If I define a GP over observed values, $y$, of a sensor reading over time, $t$, as (for simplicity assuming discrete time series e.g lets say readings after every 5 mins) :
$y=f(t)+\epsilon$
where $t=[{1\dots N}$] is time and $\epsilon=\mathcal{N}(0,\sigma_{y}^2)$ is a zero mean gaussian noise.
Then a GP model for $y$ is:
$y(t)=GP\Big(0,K(t,t)+\sigma_{y}^2I\Big)$.
If $L$ is the cholesky decomposition of the above covariance matrix $K(t,t)$ (size NxN), and $S$ is a $Nx1$ vector computed as:
$S=L^T$$\backslash$$(L $$\backslash$$y)$
(A computationally optimised form of computing $S=K^{-1}y$ using cholesky decomposition $L$)

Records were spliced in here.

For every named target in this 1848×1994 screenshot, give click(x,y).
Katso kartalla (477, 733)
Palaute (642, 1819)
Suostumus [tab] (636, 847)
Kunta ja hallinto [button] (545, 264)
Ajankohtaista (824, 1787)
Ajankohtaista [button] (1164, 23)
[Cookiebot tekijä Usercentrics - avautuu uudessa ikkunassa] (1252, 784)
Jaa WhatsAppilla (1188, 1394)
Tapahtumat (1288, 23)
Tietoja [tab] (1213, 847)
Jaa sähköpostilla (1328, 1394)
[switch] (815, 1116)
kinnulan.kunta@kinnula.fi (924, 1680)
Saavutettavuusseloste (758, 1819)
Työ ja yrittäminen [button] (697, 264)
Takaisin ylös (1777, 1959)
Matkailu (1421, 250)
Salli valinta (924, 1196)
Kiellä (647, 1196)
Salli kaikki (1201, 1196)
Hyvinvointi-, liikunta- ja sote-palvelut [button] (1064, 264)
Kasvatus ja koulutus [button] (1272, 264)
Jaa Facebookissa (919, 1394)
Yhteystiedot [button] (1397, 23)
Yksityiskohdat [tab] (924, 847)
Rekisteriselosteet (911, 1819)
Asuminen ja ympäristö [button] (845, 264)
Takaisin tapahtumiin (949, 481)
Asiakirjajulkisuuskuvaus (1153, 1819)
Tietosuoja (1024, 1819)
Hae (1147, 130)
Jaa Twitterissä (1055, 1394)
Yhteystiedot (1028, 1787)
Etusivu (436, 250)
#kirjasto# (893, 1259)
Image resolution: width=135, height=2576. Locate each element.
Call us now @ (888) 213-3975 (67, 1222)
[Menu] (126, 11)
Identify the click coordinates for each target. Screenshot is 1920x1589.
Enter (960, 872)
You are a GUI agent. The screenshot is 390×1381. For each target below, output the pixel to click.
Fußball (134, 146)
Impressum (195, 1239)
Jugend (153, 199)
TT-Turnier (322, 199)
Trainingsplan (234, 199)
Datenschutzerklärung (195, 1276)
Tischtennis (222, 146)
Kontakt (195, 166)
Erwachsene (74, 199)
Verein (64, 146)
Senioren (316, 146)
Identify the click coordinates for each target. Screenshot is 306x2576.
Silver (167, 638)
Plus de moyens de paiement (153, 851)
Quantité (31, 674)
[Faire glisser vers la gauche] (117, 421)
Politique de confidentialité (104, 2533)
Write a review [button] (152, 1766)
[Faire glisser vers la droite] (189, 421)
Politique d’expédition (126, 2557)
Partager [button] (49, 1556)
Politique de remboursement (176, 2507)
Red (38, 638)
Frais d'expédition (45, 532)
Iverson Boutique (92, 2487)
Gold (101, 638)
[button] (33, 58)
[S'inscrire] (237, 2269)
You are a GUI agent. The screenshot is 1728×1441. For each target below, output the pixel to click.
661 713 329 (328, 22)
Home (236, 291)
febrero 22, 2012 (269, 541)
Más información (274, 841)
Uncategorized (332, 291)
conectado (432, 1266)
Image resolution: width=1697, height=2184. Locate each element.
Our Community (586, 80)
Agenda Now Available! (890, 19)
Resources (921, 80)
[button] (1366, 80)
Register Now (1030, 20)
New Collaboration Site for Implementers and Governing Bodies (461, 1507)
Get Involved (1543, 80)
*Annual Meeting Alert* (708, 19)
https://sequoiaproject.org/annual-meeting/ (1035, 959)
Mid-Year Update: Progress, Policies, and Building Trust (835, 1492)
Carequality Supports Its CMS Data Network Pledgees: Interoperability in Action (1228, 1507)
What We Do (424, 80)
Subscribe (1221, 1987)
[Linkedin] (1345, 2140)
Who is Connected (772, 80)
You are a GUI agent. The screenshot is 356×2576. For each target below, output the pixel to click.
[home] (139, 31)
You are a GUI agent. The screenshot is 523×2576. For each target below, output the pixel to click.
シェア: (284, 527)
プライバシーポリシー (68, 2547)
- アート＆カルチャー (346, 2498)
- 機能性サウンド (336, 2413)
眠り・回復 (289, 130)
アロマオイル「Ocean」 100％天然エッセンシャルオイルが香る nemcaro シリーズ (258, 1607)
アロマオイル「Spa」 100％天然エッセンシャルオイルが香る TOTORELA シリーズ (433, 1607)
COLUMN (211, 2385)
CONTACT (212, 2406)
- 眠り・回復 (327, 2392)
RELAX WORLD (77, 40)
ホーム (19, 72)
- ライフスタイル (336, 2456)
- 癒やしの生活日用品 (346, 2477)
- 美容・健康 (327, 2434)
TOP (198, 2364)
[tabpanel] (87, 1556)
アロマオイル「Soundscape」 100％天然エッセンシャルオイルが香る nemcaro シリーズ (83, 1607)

My question is, if $S$ and $L$ are already computed and i want to find out $S_h$ and $L_h$ for only the first $h$ inputs i.e $t=[1 \dots h]$, where $h < n$
I know that given $L$, $L_h$ can be computed by partitioning $L$ as:
$L_h=\begin{pmatrix}
L_{1,1} \dots L_{1,h}\\
\vdots \ddots \vdots\\
L_{h,1} \dots L_{h,h}
\end{pmatrix}$ i.e. a $h x h$ size square partition of L (top left to be exact).
However, would the following be true?: (my math knowledge is a little rusty)
$S_h=L_h^T \backslash (L_h \backslash y_h)$
implying that:
$Sh=S(1 \dots h$) i.e a sub vector of $S$
The reason i ask this is because I want these to deduce the following without computing anything additional.
$p(f_h|y_h;\theta)$
where:
$f_h = f[1 \dots h]$
&
$y_h=y[1 \dots h]$.
where the model is trained on $y[1 \dots n]$.
This is my first post i might not have described the problem clearly enough so please bear with me, i would really appreciate your help and will try to clarify any questions/problems you have in understanding the problem i tried to describe.